LE LUCI DI POINTE-NOIRE di Alain Mabanckou


Sono venuto qui, uccello migratore che canta ormai con voce flebile, pronto ad accettare la sterminata desolazione della mia terra e a posarmi sul primo albero con la corteccia screpolata dalle stagioni secche. Forse esagero, ma il minimo silenzio mi turba, ogni rumore mi spaventa, mi spinge a procrastinare ogni giorno questo incontro ineluttabile. Osservo ingenuamente il paesaggio che mi circonda, senza pensare che forse anche lui mi sta fissando con gli occhi spalancati. La mia ombra mi precede come per indicarmi la strada. Devo fidarmi della tenebra o della luce? Molti sono i personaggi rimasti sepolti nell'oscurità, ma dal canto suo il sole, approfittando della mia assenza, ha riarso le fondamenta di un'infanzia che ormai si è smarrita nel groviglio dei ricordi. Una voce mi sussurra che in un tempo remoto nascerà un bambino, con denti già forti e capelli folti e crespi. Mi metto a scavare con l'accanimento di un archeologo. Il mio strumento? Un piccone corroso dal sale dei rimpianti. Un piccone con un manico retto solo dal fil di ferro della memoria. L'ostinazione mi suggerisce che, al di là dei mutamenti della città di Pointe-Noire, dalle ceneri del passato riemergerà qualcosa. Però, a forza di rivangare tra le reminiscenze, ho l'impressione che la città sia come il Catoblepa, il mostro apatico evocato da Flaubert nella Tentazione di sant'Antonio che prima o poi finisce per divorare le proprie zampe. Perciò presto i miei piedi a questo paradiso del tempo che fu. So che alla fine del percorso ritroverò i luoghi che popolavano la mia infanzia. Perché Pointe-Noire dorme sempre con un occhio solo, mentre dall'altro sgorga una lacrima inesauribile, che scorre verso la Costa selvaggia... [da pag. 156]

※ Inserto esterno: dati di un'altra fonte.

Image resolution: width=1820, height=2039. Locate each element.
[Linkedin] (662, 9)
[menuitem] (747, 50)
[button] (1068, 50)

Le luci di Pointe-Noire, traduzione di Federica Di Lella e Giuseppe Girimonti Greco, racconta il breve ritorno a casa di Alain Mabanckou, lo scrittore. Nato nel 1966 proprio a Pointe-Noire, ha studiato Legge a Brazzaville, prima di trasferirsi in Francia, dove è rimasto per più di vent'anni prima di tornare nella città natale in occasione di un ciclo di conferenze nel locale Istitut français. Non era mai tornato prima. Non era tornato in occasione della morte della madre, né per la morte del padre (non quello naturale, fuggito dal villaggio della madre prima che lui nascesse). Alain rimarrà a Pointe-Noire solo per due settimane, ma in questi pochi giorni incontrerà frotte di parenti con cui avrà dialoghi e confronti (c'è chi gli chiederà solo del denaro, chi lo rimprovererà, chi chiederà il suo perdono) e ripercorrerà le strade ed i luoghi della sua infanzia. Tante cose sono mutate: nei terreni della famiglia sono sorte nuove case, l'amato cinema è diventato una sala affittata alla Chiesa pentecostale, il liceo ha cambiato nome e pianta.

Questo diario romanzato è strutturato in episodi ognuno incentrato su un racconto, un oggetto, una persona, un'annotazione, un ricordo, o tutte queste cose “fuse” insieme, in un magma temporale di nomi e memorie da ordinare con ostinazione, costanza e passione. Grande protagonista del libro non è la “storia” del protagonista/scrittore, ma il tempo “vissuto”, cioè come il tempo lo viviamo concretamente, con le scomparse e mutamenti che comporta: un fluire confuso che si impasta in una identità (la nostra) sulla quale poi bisogna fare un grande lavoro di riordino, di tutela. Dal magma della vita Alain estrae ricordi e fotografie (non per farne santini fossilizzati, ma per ridare loro nuova vita, per salvare quei ricordi, quegli antichi racconti) che si integrano a documentare lo scavo e la ricerca dello scrittore alla riscoperta di sé e dei suoi luoghi, della sua famiglia, della sua identità. Riemergono così i racconti animisti “vissuti”, creduti (non è folklore, non è pittoresco, non c'è alcun occhio turistico qui), la storia del paese e della città.

C'è qualcosa di generale in questo libro che esula dalla ricerca particolare di Alain. In questo viaggio, in questo scavo appassionato e faticoso, c'è il senso del romanzo: un cercare di andare contro ad un modo “turistico” di stare al mondo, una lotta contro un modo di esistere, di vivere il tempo che porta ad essere “stranieri in casa propria” (sradicati da se stessi, dalle proprie radici), che si può ricollegare al colonialismo ed alla migrazione, allo sradicamento come percorso obbligato. Anche in Italia “andare via” è qualcosa di necessario, a detta di molti.